We have practical experience with many types of transcriptomic data and we offer customised data analysis and visualization to help you make the most out of your data. 

 

What kind of analysis do we do

Methods:

  • Bulk and single-cell RNA-seq analysis
  • Differential expression analysis
  • Time-course analysis
  • Pathway analysis
  • Alternative splicing
  • Ribo-seq, RNA-FISH
  • miRNA, tRNA fragments

Some examples:

tRNA‑derived fragments in T lymphocyte–beta cell crosstalk and in type 1 diabetes pathogenesis in NOD mice

In this publication, we analysed the variation of tRNA fragments upon various conditions, to show that some tRNA fragments are transferred from T lymphocytes to beta cells during early phases of type 1 diabetes.

Diabetologia, 2024

In this publication, we looked for alternate transcripts expressed specifically under low phosphate conditions. This is the case, for example, for the EVOLUTIONARILY CONSERVED C-TERMINAL REGION 4 (ECT4) locus, which encodes an N6-methyladenosine (m6A) reader, which strongly expressed  a short noncoding transcript (named ALTECT4) ~550 nt long with a TSS in the penultimate intron. 

The Plant Journal, 2024

In this publication, we compared transcriptomic profiles of blood cells from 103 patients with different severity levels of COVID-19 with that of 27 healthy and 22 influenza-infected individuals. Data provided a complete overview of SARS-CoV-2-induced immune signature, including a dramatic defect in IFN responses, a reduction of toxicity-related molecules in NK cells, an increased degranulation of neutrophils, a dysregulation of T cells, a dramatic increase in B cell function and immunoglobulin production, as well as an important over-expression of genes involved in metabolism and cell cycle in patients infected with SARS-CoV-2 compared to those infected with influenza viruses.

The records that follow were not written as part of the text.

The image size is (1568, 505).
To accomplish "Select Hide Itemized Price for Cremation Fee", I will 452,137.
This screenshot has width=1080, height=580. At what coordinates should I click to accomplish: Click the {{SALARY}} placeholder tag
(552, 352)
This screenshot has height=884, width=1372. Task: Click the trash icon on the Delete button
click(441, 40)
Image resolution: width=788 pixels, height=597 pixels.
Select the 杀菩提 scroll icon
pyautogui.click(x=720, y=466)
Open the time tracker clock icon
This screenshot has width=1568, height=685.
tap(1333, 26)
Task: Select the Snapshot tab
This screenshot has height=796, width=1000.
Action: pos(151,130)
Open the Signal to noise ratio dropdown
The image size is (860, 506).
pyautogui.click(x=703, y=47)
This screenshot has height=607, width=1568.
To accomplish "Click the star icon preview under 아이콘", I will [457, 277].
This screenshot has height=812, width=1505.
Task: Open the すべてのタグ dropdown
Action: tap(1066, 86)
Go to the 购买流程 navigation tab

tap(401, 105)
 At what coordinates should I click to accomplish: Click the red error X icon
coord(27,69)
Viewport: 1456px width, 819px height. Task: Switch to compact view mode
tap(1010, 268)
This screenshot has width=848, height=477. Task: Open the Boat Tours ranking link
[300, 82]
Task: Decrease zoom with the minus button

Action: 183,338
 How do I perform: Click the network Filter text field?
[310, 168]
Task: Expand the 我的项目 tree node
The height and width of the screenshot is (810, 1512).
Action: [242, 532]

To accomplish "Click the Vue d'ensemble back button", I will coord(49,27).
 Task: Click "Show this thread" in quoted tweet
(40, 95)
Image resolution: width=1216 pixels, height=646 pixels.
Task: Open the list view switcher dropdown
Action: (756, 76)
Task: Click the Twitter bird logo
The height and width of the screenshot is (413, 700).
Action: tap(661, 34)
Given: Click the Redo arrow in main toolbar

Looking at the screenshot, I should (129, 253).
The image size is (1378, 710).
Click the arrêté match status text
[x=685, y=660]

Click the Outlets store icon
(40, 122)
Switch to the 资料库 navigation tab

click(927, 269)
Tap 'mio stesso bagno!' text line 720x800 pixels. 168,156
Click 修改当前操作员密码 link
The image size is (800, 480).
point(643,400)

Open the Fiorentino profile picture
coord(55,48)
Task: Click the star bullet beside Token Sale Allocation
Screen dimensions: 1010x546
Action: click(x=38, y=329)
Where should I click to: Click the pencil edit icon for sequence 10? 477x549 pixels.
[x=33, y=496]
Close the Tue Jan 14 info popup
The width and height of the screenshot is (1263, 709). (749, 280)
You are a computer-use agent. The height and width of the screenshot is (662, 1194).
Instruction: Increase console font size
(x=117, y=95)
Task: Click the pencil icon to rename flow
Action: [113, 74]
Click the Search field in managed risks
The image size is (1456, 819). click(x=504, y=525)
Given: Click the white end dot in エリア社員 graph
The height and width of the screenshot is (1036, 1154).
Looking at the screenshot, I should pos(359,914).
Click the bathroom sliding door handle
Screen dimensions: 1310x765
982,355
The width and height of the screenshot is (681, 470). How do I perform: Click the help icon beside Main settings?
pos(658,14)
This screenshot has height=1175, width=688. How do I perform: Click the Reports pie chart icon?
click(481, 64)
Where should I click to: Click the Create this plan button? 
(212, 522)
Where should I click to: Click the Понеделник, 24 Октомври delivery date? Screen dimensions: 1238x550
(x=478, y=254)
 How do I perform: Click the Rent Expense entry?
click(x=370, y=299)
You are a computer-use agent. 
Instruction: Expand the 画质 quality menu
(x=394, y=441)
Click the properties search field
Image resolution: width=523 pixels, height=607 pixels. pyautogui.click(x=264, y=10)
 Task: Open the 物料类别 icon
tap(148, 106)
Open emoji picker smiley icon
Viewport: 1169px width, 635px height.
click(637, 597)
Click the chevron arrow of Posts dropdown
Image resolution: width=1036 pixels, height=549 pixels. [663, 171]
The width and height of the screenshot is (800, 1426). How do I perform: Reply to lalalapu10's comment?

Frontiers in Immunology, 2021

We also developed a website to facilitate the interrogation of this rich dataset, which allows to quickly identify genes such as gamma-glutamyl hydrolase (GGH) and thioredoxin domain containing 5 (TXNDC5) are dramatically upregulated in fonction of the severity of the disease, which is not the case for a severe influenza infection.